Przedstawiciel firmy Engie Electrabel, operatora elektrowni, poinformował, że przyczyny awarii są wciąż niejasne i kontynuowany jest proces zmierzający do ich identyfikacji. Niezależnie od tego praca reaktora powinna zostać wznowiona jeszcze w środę.

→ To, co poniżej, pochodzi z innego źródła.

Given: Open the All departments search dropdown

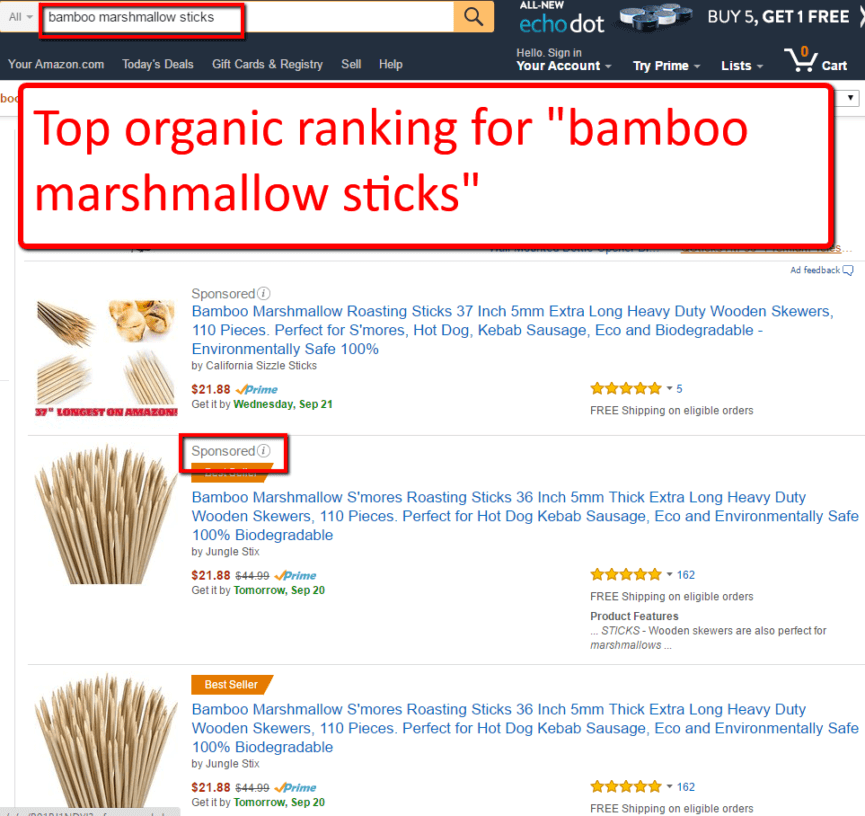Looking at the screenshot, I should (x=20, y=17).
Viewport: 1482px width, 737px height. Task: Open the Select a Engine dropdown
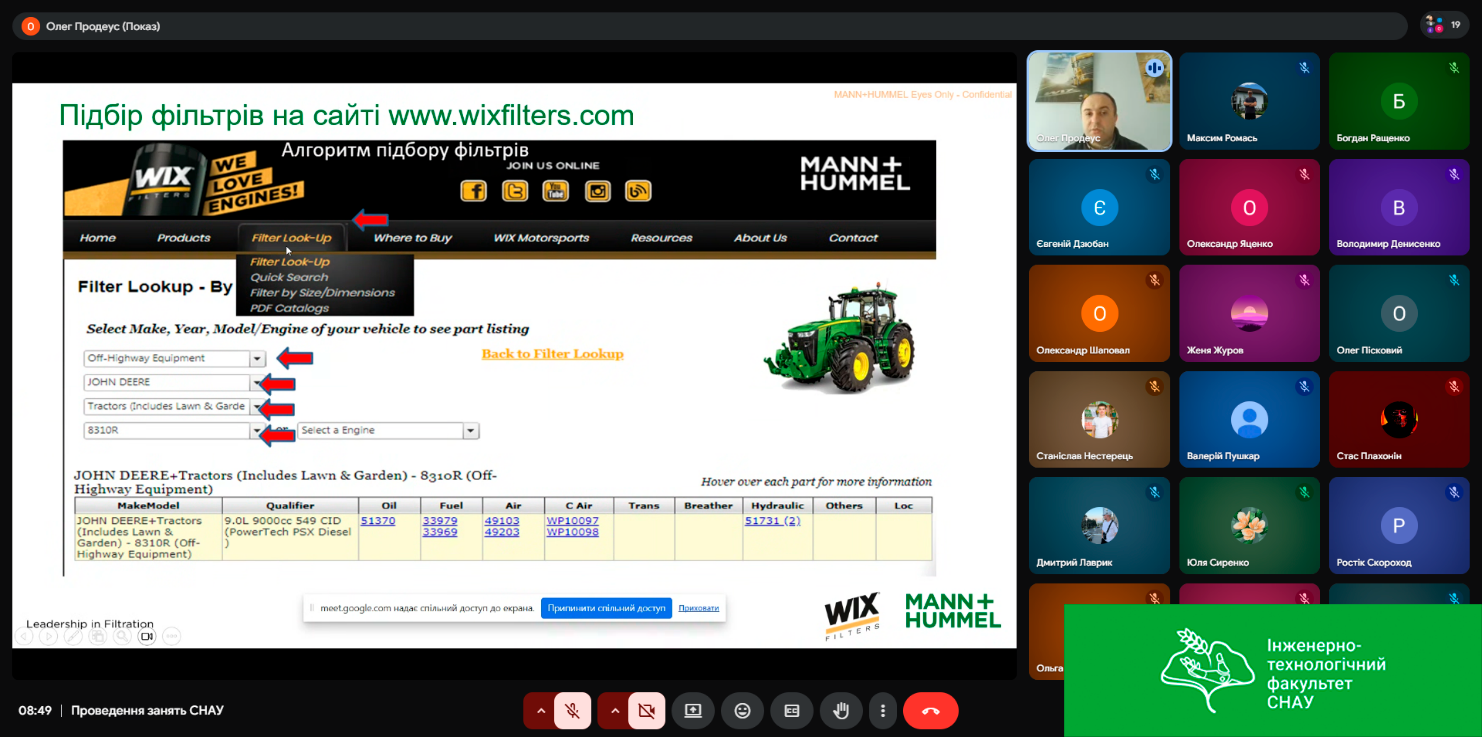point(470,431)
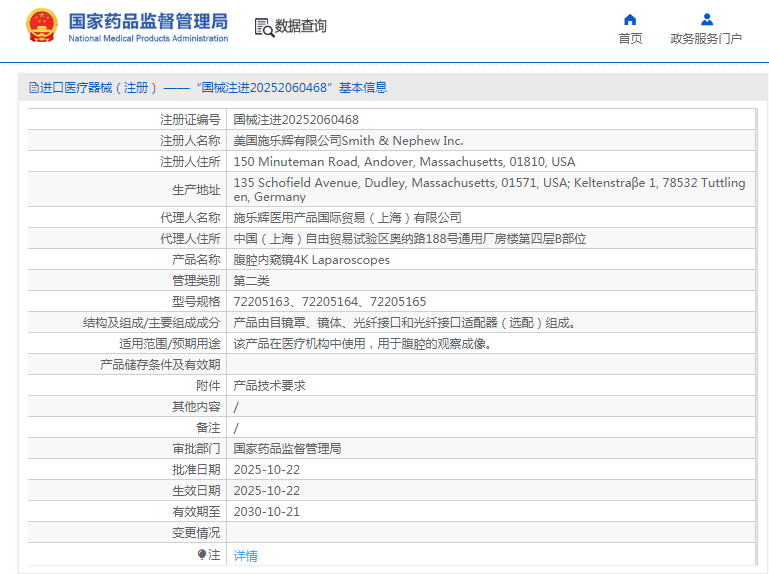Open the 详情 link in the notes row
The image size is (769, 574).
(x=245, y=555)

Przypomnijmy, że opisywany powyżej incydent jest już kolejnym tego typu wypadkiem w ostatnim czasie. W listopadzie 2015 roku wybuch na terenie tego samego obiektu spowodował pożar, który uszkodził instalacje elektryczne. Nikt wówczas nie ucierpiał, ale tuż po zdarzeniu operator siłowni nie wykluczał, że istnieje możliwość zagrożenia radioaktywnego - do którego na szczęście nie doszło. Nieco wcześniej, bo w 2014 roku, reaktor Doel 4 również został automatycznie wyłączony, po tym jak doszło do wycieku oleju z turbiny parowej - przypuszczano wówczas, że doszło do sabotażu. Ponadto, kontrole, których wyniki opublikowano w latach 2012 i 2014 wykazały, że w stalowej obudowie jednego z reaktorów znajdowały się tysiące mikropęknięć, w wyniku czego jego prace został po raz kolejny wstrzymane do momentu ukończenia remontu - ponowny rozruch nastąpił 21 grudnia 2015.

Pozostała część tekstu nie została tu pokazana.